» **Exercise material**:
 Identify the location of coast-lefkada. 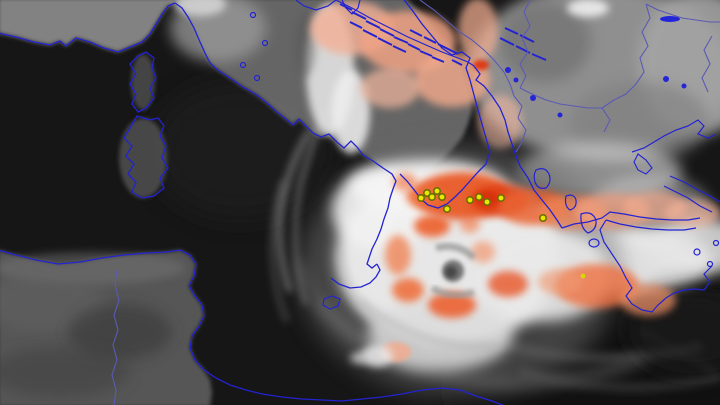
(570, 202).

---

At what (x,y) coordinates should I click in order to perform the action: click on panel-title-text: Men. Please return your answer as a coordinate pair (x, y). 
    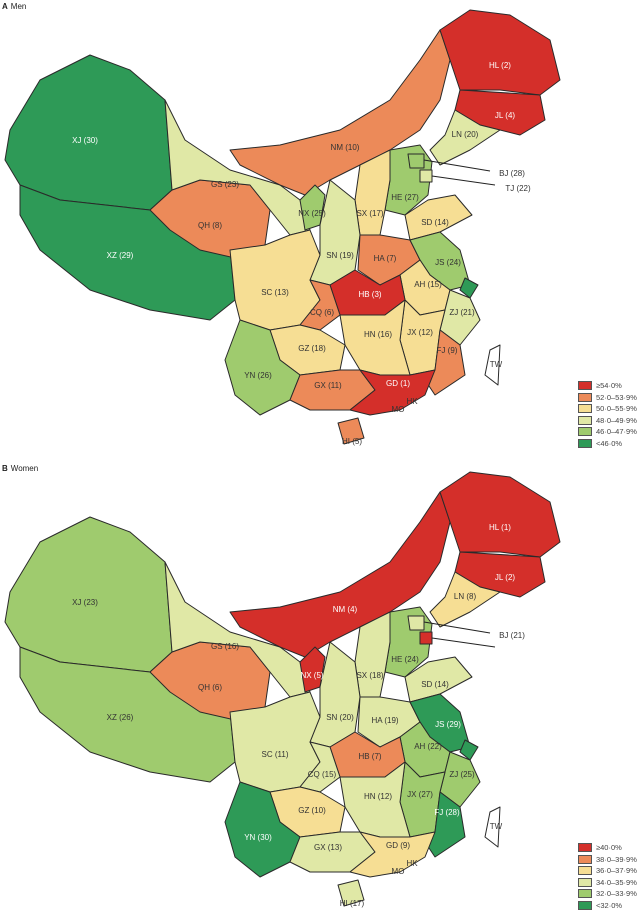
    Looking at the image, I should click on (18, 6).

* * *

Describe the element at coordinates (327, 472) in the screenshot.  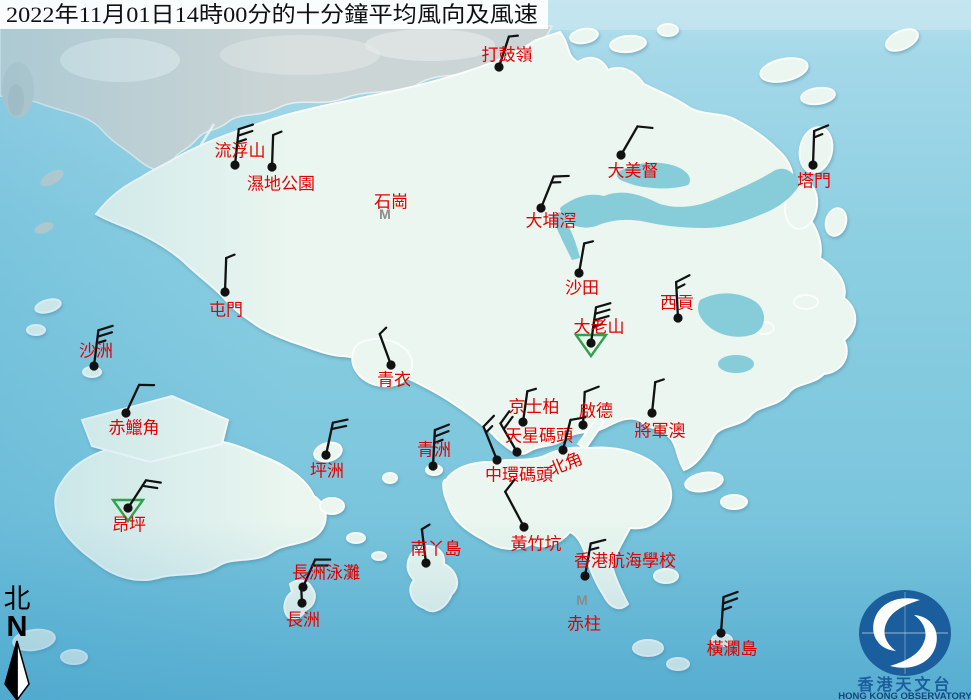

» **What to do**: Write out the records from the line containing "At what (x,y)" up to and including the line containing "Looking at the", leaving out the pictures.

» **Exercise response**:
At what (x,y) coordinates should I click in order to perform the action: click on panel-title-text: Men. Please return your answer as a coordinate pair (x, y). 
    Looking at the image, I should click on (18, 6).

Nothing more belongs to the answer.